Совсем другая история - стр. 11
Итак, почему так быстро меняется пространство? И случалось ли такое раньше? Что понял мой дед в те давние военные годы? Думаю, понял он ровно то, что и всякий другой, у кого на руках за короткое время умерли десятки изодранных железом родных сельских мужиков, наспех переодетых в мешковатые фуфайки и галифе. Понял он, что и сам едва не оказался там, куда прямо под окнами палаты везли и везли каждый день его отмаявшихся госпитальных соседей, как, случалось, возили их и раньше по красной улице села в аккурат к «обчему двору» в ледник, где до прихода большевиков сельчане хранили артельное мясо и молоко. «Красный террор»! Разумеется, в голове у единицы такой варварский «проект» вызреть не мог, только коллективный разум «рождает чудовищ»: царскую семью убивали взводом, зажиточных крестьян Юга – армией Тухачевского, русское казачество – фронтом Троцкого. При этом окрестные пространства менялись в считанные дни: «Четвёртые сутки пылают станицы…». Коллегиально можно «истратить» на лоне земном не только крестьянские избы, но и престольные храмы, не только станицы, но и целые города, не только отдельные области (Костромскую, например), но и целые страны. «Единица, кому она нужна? – вопрошал моего деда с односельчанами глашатай Революции и, сам же отвечая, убеждал доверчивых мужиков учиться жить чужим умом: «А если в партию сгрудились малые, сдайся враг, замри и ляг!». Это так вдохновило отца народов, что почти все его подданные, как говорится, замерли и легли. Именно это дед мой и понял, когда после недели пребывания на передовой под Можайском больше года лежал в госпиталях, а, едва поднявшись, вернулся хромым и одноруким в обнищавшее село – кормить свою большую оголодавшую без него семью …

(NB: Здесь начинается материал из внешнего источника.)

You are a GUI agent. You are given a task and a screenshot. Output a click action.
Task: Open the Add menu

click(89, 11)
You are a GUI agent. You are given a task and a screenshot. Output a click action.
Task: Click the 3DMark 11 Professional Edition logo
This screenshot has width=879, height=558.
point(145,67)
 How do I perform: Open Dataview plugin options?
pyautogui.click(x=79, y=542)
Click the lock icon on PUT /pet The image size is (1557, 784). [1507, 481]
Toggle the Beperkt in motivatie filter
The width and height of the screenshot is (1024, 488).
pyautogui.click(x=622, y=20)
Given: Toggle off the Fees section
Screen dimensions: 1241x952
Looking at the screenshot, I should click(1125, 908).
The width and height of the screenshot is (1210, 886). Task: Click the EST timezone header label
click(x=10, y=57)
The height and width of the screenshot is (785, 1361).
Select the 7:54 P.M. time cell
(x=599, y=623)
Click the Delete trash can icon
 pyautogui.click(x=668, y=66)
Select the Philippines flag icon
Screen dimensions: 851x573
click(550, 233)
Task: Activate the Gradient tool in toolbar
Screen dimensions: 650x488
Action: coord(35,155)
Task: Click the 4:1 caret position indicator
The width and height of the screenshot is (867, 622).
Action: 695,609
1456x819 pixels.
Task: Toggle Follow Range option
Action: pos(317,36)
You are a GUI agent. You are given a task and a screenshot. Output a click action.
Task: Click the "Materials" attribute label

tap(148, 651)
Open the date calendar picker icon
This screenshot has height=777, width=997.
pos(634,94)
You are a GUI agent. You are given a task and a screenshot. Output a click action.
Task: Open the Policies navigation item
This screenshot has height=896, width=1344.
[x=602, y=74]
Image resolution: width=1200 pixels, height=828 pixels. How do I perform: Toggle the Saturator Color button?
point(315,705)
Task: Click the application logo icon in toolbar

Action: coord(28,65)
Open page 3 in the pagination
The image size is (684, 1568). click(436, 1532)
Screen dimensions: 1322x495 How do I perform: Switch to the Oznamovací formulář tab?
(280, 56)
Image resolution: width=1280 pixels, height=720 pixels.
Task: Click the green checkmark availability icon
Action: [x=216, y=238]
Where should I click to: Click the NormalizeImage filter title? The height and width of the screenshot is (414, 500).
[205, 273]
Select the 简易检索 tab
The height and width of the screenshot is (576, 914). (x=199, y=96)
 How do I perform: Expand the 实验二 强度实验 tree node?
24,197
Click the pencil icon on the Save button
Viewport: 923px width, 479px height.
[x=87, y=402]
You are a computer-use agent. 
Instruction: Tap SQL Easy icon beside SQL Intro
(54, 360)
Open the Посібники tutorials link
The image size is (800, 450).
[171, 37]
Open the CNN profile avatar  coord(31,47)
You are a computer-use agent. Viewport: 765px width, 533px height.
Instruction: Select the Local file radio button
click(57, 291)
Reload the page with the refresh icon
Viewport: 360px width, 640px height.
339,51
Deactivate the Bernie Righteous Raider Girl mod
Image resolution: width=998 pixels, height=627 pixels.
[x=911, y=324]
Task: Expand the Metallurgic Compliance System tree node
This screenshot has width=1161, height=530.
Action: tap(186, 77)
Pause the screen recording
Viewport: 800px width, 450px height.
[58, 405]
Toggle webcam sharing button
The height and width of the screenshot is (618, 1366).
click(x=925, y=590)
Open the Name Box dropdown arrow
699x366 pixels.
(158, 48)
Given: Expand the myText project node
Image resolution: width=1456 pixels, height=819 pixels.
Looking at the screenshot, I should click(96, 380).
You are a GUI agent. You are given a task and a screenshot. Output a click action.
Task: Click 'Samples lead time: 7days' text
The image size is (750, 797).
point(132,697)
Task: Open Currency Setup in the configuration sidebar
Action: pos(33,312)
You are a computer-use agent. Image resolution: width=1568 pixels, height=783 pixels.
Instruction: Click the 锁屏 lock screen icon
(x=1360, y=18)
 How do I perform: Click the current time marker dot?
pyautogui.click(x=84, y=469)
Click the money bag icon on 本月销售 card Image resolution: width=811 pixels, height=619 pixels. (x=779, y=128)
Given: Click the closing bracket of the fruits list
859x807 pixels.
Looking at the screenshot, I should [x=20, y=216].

Впрочем, справедливости ради заметим, что не все и не сразу вот так взяли замерли и легли. До массовых посадок ещё встречались коллективы, представители которых с вызовом предлагали Поэту: «А Вы прочтите свою поэму «Хорошо – с!». Не оттого ли и пальнул в себя из браунинга, что поэтический порыв – одно, а вот противостоять в реальном времени «спаянному коллективу» – совсем другое. Да и моё село долго противостояло сжимающемуся окрест пространству. Помню, как деда едва не посадили в шестидесятые за то, что он прирезал к огороду по метру – полтора с каждой стороны. Не из корысти прирезал, а просто так было удобней – поставить новый забор вместо прогнившего, зацепив десяток квадратов бестолково пустовавшей кругом земли. Но большевики и через пятьдесят лет после своей победы упрямо продолжали бороться за сплачивающую бедность и полную победу над корыстным единоличником. «Вступай в колхоз. Там поглядим!» – оправдывали свою нелепую на нашей пустоши «принципиальность» районные землемеры. Но дед с фронта и до самой смерти так и остался «боевой единицей», то есть одноруким частником, который так и не снял со стен портретов Бухарина и Чаянова, истреблённых разоблачителями уклонов за крамольное учение о «мирном врастании кулака в социализм».